SEC. 3. Regular update of prescription drug pricing standard under TRICARE retail pharmacy program.

Section 1074g(d) of title 10, United States Code, is amended by adding at the end the following new paragraph:

“(3) To the extent practicable, with respect to the TRICARE retail pharmacy program described in subsection (a)(2)(E)(ii), the Secretary shall ensure that a contract entered into with a TRICARE managed care support contractor includes requirements described in section 1860D–12(b)(6) of the Social Security Act (42 U.S.C. 1395w–112(b)(6)) to ensure the provision of information regarding the pricing standard for prescription drugs.”.

SEC. 4. Prescription drug transparency in the Federal Employee Health Benefits program.
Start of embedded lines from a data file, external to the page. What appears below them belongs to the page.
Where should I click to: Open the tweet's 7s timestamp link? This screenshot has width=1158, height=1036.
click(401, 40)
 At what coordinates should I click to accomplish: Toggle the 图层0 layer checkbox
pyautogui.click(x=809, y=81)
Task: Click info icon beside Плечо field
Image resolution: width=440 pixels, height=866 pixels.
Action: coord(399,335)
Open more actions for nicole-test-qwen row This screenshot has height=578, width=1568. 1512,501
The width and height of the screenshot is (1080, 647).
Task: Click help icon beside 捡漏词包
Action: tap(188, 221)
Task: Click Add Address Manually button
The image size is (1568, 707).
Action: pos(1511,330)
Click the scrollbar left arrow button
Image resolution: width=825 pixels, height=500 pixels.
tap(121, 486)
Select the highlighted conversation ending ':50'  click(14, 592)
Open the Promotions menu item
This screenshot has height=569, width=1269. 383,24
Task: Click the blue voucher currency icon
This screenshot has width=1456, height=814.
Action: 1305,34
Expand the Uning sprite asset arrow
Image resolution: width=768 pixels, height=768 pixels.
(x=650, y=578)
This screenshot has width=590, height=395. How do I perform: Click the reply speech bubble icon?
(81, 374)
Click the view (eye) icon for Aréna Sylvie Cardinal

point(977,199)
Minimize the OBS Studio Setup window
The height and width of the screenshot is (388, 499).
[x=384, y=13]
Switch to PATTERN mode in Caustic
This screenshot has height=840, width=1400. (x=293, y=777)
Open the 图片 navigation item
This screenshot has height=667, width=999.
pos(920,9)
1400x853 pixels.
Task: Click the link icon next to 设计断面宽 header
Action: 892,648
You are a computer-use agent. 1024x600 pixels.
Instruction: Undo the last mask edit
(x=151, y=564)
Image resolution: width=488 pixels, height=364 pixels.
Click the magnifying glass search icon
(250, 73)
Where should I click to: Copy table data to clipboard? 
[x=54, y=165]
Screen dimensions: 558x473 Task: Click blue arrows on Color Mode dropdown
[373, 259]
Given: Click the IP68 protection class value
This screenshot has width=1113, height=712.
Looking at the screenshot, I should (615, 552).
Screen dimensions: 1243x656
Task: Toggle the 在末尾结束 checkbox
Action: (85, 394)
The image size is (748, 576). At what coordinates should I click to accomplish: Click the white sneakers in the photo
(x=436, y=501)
(a) In general.—Section 8902 of title 5, United States Code, is amended by adding at the end the following new subsections:

“(p) A contract may not be made or a plan approved under this chapter under which a carrier has an agreement with a pharmacy benefits manager (in this subsection referred to as a ‘PBM’) to manage prescription drug coverage or to control the costs of the prescription drug coverage unless the carrier and PBM adhere to the following criteria:

“(1) The PBM may not transmit any personally identifiable utilization or claims data with respect to an individual enrolled under such contract or plan to a pharmacy owned by the PBM if the individual has not voluntarily elected in writing or via secure electronic means to fill that particular prescription at such a pharmacy.

“(2) The PBM may not require that an individual enrolled under such contract or plan use a retail pharmacy, mail order pharmacy, specialty pharmacy, or other pharmacy entity providing pharmacy services in which the PBM has an ownership interest or that has an ownership interest in the PBM or provide an incentive to a plan enrollee to encourage the enrollee to use a retail pharmacy, mail order pharmacy, specialty pharmacy, or other pharmacy entity providing pharmacy services in which the PBM has an ownership interest or that has an ownership interest in the PBM, if the incentive is applicable only to such pharmacies.

“(q) (1) If a contract made or plan approved under this chapter provides for a standard for reimbursement (as described in paragraph (2)) with respect to a prescription drug plan, such contract or plan shall provide that the applicable carrier—

“(A) update such standard not less frequently than once every 7 days, beginning with an initial update on January 1 of each year, to accurately reflect the market price of acquiring the drug;

“(B) disclose to applicable pharmacies the sources used for making any such update;

“(C) if the source for such a standard for reimbursement is not publicly available, disclose to the applicable pharmacies all individual drug prices to be so updated in advance of the use of such prices for the reimbursement of claims; and

“(D) establish a process to appeal, investigate, and resolve disputes regarding individual drug prices that are less than the pharmacy acquisition price for such drug.

“(2) For purposes of paragraph (1), a standard for reimbursement of a pharmacy is any methodology or formula for varying the pricing of a drug or drugs during the term of the pharmacy reimbursement contract that is based on the cost of the drug involved, including drug pricing references and amounts that are based upon average wholesale price, wholesale average cost, average manufacturer price, average sales price, maximum allowable cost, or other costs, whether publicly available or not.”.

(b) Application.—The amendment made by subsection (a) shall apply to any contract entered into under section 8902 of title 5, United States Code, on or after the date of enactment of this section.